I am currently developing a programming language.
Its strongly typed, functional and object oriented.
Which features or syntactic sugar are you missing in other languages?
Haskell's missing liquid types. Be sure to implement that.
>>57490809
I am programming Haskell for quite a long time ... But I have actualy no idea what liquid types are... Maybe i know them by another name... Could you give me a source?
not syntactic sugar but rather the opposite. All languages have syntactic sugar. But make a layer of homoiconicity. Define an AST object that is easy to deal with so it can be modified through a preprocessor scheme, so to allow for new constructs in the language.

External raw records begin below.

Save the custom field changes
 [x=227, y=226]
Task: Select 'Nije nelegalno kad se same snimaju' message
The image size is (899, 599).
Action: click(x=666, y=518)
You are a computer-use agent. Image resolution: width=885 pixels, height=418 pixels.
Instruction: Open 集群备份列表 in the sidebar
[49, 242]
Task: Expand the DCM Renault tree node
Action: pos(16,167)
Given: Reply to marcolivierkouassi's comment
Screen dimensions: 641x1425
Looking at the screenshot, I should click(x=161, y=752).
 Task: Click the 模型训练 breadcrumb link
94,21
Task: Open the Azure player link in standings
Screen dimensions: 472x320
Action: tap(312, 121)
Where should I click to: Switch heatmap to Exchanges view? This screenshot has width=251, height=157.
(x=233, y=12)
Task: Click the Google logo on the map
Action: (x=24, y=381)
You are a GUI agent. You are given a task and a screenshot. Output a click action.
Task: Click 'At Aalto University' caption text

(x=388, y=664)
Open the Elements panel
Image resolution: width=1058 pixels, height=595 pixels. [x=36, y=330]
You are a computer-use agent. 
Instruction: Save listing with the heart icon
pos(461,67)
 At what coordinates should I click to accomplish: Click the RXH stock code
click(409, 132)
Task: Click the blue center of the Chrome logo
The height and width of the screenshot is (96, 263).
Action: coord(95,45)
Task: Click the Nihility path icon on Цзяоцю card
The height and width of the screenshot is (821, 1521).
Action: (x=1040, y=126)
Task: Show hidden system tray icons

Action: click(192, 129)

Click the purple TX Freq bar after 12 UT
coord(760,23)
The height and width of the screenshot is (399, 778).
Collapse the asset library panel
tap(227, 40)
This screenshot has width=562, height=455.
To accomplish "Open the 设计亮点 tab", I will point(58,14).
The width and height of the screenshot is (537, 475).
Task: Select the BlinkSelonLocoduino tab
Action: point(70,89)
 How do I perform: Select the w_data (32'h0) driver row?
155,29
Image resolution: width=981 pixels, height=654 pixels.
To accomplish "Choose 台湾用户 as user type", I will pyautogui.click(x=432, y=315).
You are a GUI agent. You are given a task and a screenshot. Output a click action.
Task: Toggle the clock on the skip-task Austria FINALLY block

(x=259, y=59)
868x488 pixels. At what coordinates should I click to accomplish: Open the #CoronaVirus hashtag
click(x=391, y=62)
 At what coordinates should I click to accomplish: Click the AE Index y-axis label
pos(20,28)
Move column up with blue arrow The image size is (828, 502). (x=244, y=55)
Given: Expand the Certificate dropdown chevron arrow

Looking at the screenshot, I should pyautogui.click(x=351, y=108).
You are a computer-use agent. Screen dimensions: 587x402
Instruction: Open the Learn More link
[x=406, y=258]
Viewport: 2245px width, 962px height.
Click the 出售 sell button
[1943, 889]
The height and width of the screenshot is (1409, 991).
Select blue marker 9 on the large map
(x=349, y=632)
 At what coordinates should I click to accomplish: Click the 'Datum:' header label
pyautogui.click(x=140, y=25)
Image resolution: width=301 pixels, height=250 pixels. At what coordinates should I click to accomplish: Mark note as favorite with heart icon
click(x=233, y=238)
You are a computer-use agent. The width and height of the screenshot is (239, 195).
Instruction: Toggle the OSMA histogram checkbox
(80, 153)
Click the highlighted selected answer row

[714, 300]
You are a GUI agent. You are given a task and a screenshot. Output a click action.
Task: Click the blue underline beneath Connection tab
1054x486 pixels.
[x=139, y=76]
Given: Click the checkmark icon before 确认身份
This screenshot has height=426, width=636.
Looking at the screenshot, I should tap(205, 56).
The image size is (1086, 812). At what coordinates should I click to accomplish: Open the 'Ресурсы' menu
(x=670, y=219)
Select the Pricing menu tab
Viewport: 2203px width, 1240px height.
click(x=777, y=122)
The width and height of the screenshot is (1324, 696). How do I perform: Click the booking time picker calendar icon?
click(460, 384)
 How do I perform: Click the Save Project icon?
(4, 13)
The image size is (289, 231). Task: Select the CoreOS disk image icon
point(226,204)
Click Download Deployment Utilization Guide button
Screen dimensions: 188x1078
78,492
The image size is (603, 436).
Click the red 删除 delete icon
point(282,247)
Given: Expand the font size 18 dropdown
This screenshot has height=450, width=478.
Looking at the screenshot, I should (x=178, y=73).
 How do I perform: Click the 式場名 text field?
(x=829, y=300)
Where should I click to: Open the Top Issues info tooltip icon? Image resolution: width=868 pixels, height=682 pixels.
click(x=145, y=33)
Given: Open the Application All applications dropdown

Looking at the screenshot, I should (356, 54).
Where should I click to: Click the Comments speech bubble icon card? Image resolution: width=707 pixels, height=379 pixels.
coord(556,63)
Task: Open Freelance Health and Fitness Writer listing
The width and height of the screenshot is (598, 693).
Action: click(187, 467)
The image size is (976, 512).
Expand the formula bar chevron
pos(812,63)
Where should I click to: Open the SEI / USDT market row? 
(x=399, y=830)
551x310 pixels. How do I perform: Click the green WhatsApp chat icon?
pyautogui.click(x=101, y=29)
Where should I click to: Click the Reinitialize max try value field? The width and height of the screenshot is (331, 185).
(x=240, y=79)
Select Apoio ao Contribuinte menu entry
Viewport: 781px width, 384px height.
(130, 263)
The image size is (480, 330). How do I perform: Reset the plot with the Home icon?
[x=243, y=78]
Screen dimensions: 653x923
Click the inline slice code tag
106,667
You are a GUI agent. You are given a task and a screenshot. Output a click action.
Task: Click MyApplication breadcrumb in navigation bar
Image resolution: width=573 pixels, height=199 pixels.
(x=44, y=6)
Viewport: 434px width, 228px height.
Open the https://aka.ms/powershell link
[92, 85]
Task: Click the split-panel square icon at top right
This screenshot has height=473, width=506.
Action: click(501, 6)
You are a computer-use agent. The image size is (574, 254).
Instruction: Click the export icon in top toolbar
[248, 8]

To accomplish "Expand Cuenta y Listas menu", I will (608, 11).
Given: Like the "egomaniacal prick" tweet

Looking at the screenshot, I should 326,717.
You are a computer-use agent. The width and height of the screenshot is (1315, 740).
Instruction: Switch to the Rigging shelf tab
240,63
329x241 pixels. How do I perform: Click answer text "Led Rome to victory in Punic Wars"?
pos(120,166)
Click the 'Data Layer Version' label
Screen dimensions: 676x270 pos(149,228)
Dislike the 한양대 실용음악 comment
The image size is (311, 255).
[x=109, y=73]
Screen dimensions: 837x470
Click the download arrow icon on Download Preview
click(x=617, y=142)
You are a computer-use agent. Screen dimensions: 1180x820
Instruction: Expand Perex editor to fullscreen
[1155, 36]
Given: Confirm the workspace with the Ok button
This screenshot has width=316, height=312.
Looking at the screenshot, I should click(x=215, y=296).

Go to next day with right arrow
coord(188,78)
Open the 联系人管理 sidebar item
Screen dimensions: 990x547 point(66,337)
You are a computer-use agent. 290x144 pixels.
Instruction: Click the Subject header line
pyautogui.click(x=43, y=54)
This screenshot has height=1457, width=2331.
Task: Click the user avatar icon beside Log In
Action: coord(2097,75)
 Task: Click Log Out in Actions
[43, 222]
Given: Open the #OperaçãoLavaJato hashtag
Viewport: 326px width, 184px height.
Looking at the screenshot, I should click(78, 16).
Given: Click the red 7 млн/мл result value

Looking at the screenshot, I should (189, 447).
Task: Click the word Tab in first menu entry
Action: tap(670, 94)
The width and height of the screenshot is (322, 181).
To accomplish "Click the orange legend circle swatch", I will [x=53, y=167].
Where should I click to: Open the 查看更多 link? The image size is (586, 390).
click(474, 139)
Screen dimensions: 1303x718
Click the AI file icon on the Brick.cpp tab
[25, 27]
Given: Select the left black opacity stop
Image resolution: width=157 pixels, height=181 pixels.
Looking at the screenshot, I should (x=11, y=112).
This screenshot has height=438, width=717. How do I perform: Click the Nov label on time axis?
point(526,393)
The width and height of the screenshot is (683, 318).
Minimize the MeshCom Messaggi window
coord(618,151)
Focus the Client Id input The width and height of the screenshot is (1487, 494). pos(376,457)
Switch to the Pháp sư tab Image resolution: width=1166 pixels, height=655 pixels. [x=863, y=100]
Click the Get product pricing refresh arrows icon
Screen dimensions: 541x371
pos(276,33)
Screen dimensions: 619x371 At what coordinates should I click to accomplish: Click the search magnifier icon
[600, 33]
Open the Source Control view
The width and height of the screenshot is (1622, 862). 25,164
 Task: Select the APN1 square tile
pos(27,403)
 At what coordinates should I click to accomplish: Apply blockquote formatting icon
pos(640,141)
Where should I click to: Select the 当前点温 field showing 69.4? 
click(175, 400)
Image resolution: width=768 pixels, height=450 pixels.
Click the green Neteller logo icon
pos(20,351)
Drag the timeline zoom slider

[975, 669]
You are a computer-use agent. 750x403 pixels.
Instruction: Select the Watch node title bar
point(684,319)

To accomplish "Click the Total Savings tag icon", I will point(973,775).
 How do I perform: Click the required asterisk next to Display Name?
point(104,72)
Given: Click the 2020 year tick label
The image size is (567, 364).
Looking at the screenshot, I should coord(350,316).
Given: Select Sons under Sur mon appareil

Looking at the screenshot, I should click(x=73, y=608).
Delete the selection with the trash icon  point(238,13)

In Scheme, "hygienic" macros are just rearrangements of the symbols. In CL macros are far more powerful, having the full lisp runtime available at macro processing. A middleground would be okay, having a specific set of actions that could be carried (in the manner of how C does stuff according to #ifdef's perhaps?).
I see that you're mostly getting your inspiration from MLs, so you could keep the domain of such macros withing the MLs without getting a lisp.
On the other hand you could allow the user to define his or her own syntactic sugar through a combination of a preprocessed regexp and macro capabilities.
>>57490767
I miss the Common Lisp condition system. I miss design by contract.
>>57490767
Row polymorphism. A modern object-oriented language shouldn't come without it.